En noviembre de 1943 suscribió el acta fundacional de la Junta Española de Liberación, la cual se propuso restablecer la República aprovechando la derrota de las potencias totalitarias en la II Guerra Mundial.

En agosto de 1948, ante el fracaso de la anterior iniciativa, se instaló en San Juan de Luz y firmó en nombre del PSOE un pacto con la fuerzas monárquicas partidarias de la restauración de la monarquía en la persona de don Juan de Borbón y de Battenberg, encabezadas por Gil-Robles.

Realizó varios viajes entre México y Francia antes de fallecer en su casa de la ciudad de México el (12-II-1962). Periodista prolífico, de verbo fácil y punzante, autor de una extensa obra de memorialista, imprescindible, aunque parcial, para adentrarse en los entresijos de la República y de la guerra civil en la zona republicana, entre sus libros destacan sus memorias, tituladas De mi vida, en dos volúmenes (Mexico, 1968-1970), y los tres tomos de Convulsiones de España (Mexico, 1967, 1968, 1970).

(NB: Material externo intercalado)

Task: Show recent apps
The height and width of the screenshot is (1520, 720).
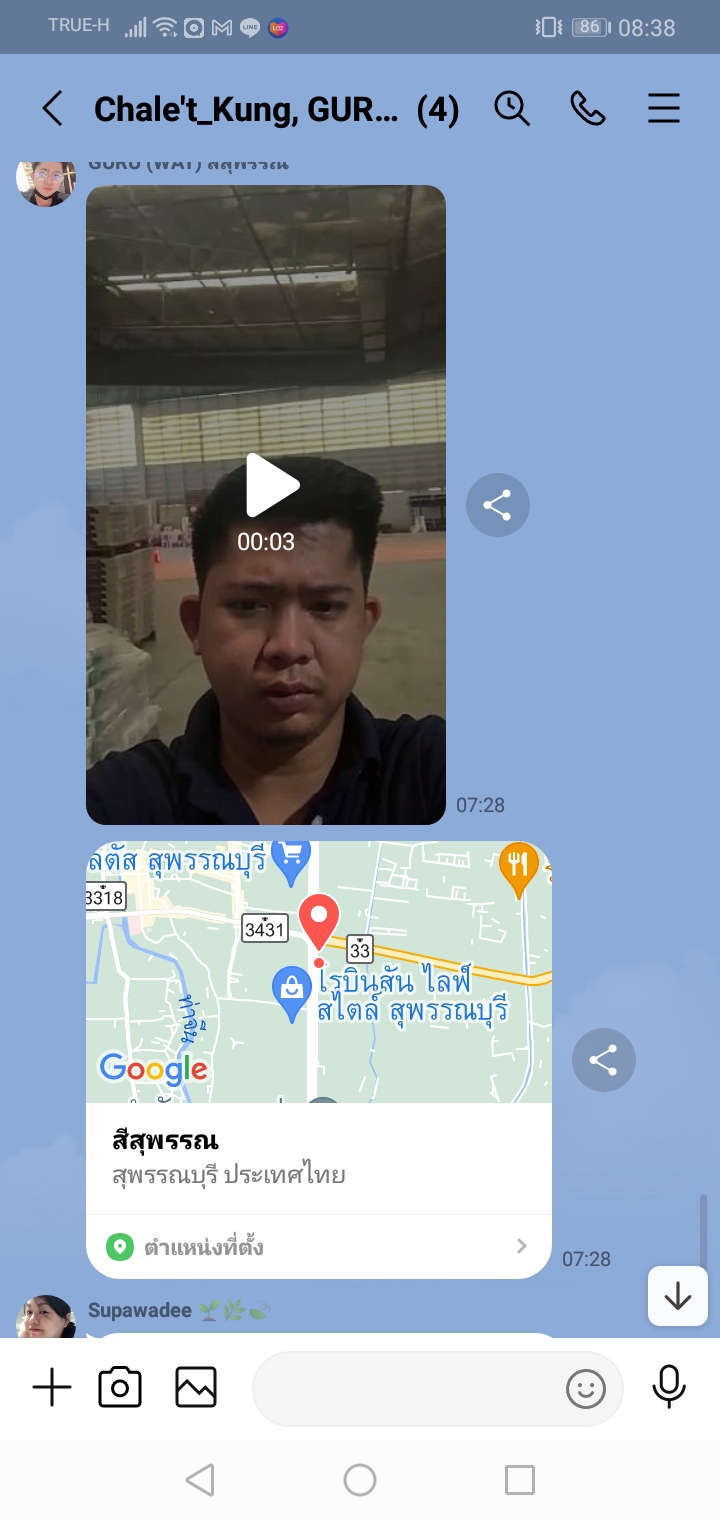Action: pyautogui.click(x=520, y=1480)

En el opúsculo Entresijos de la guerra de España. Intrigas de nazis, fascistas y comunistas (Buenos Aires, 1954) recogió los artículos publicados para glosar los libros sobre la guerra de España del embajador italiano Roberto Cantalupo y del líder comunista Jesús Hernández, en los que volvió a negar que aconsejara a Azaña la elección de Negrín para sustituir a Largo Caballero.

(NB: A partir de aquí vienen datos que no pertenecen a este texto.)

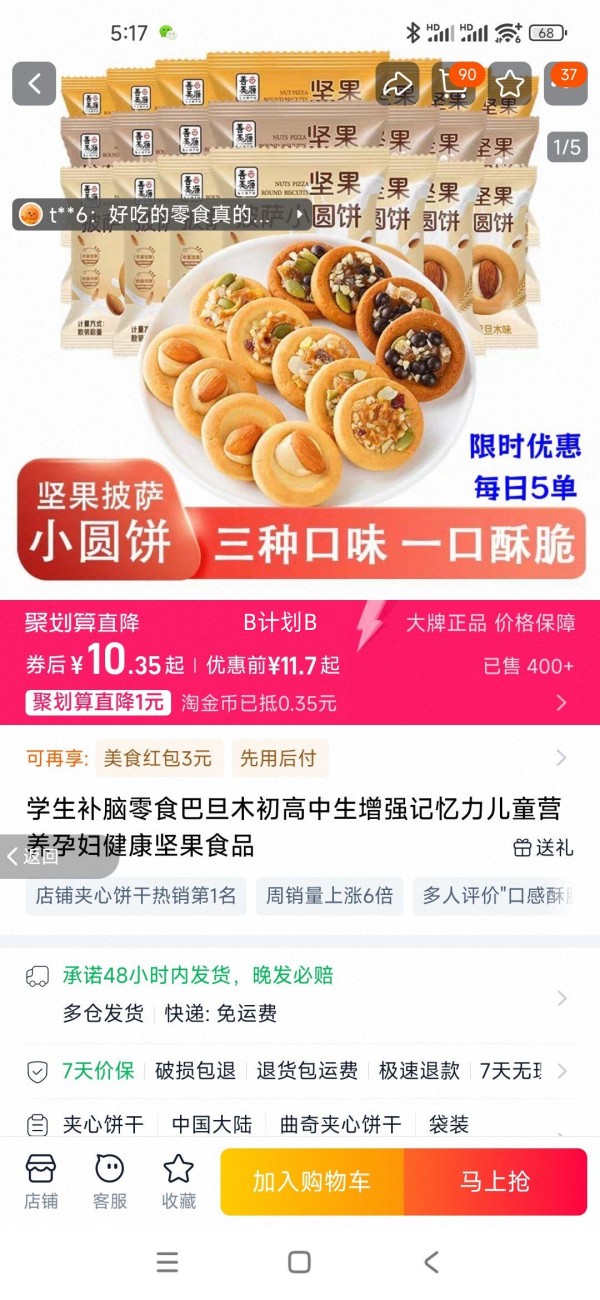Viewport: 600px width, 1300px height.
Task: Tap the star icon in top bar
Action: coord(510,84)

Otras publicaciones son: Palabras al viento (México, 1970) y Con el rey o contra el rey (México, 1972). Sus Discursos fundamentales (Madrid, 1975) fueron prologados por Edward Malefakis. Alfonso Carlos Valdivieso se aproximó a su biografía en Indalecio Prieto. Crónica de un corazón (Barcelona, 1984).

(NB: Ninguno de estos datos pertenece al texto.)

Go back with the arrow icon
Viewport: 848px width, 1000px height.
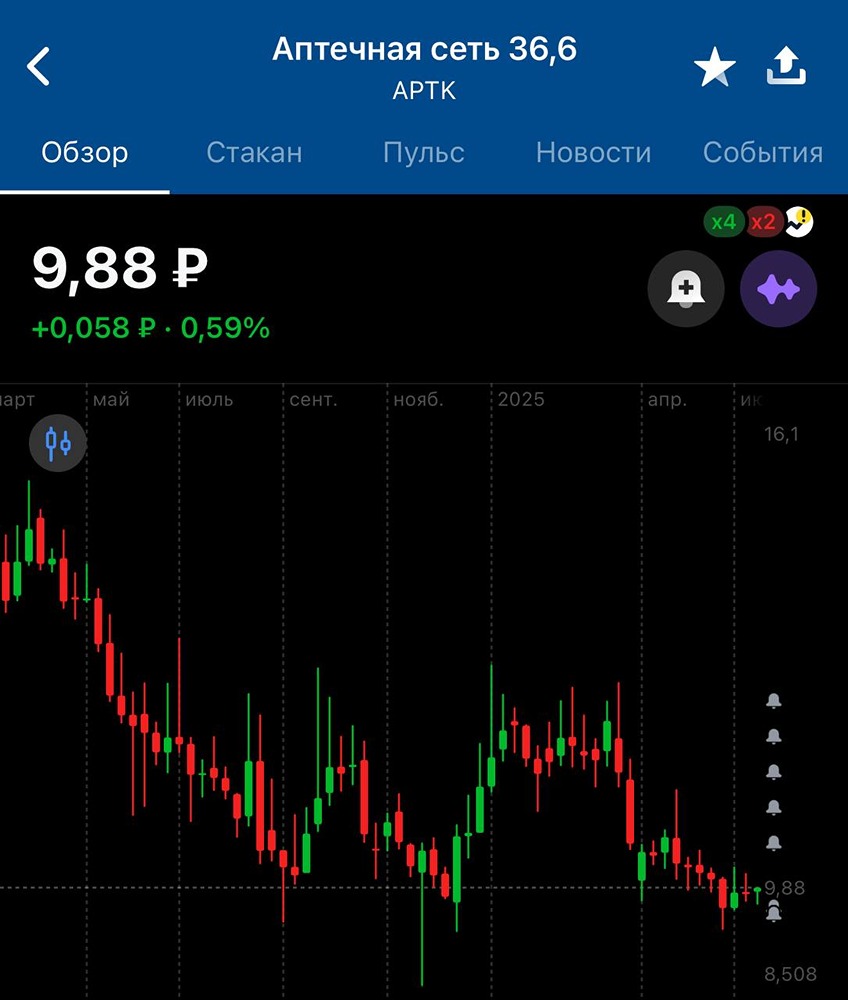coord(38,67)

El Epistolario Prieto-Negrín. Puntos de vista sobre el desarrollo y consecuencias de la guerra civil española, publicado en París en 1939, constituye un testimonio esencial que resume los principales elementos de la agria controversia entre los dos líderes socialistas. Con los materiales puestos a su disposición por la fundación que lleva su nombre, Octavio Cabezas ha escrito una biografía titulada Indalecio Prieto, socialista y español (Madrid, 2005).R.B.: Madridejos, Mateo, Diccionario onomástico de la guerra civil, Ed. Flor del Viento, 2006, págs. 283-286.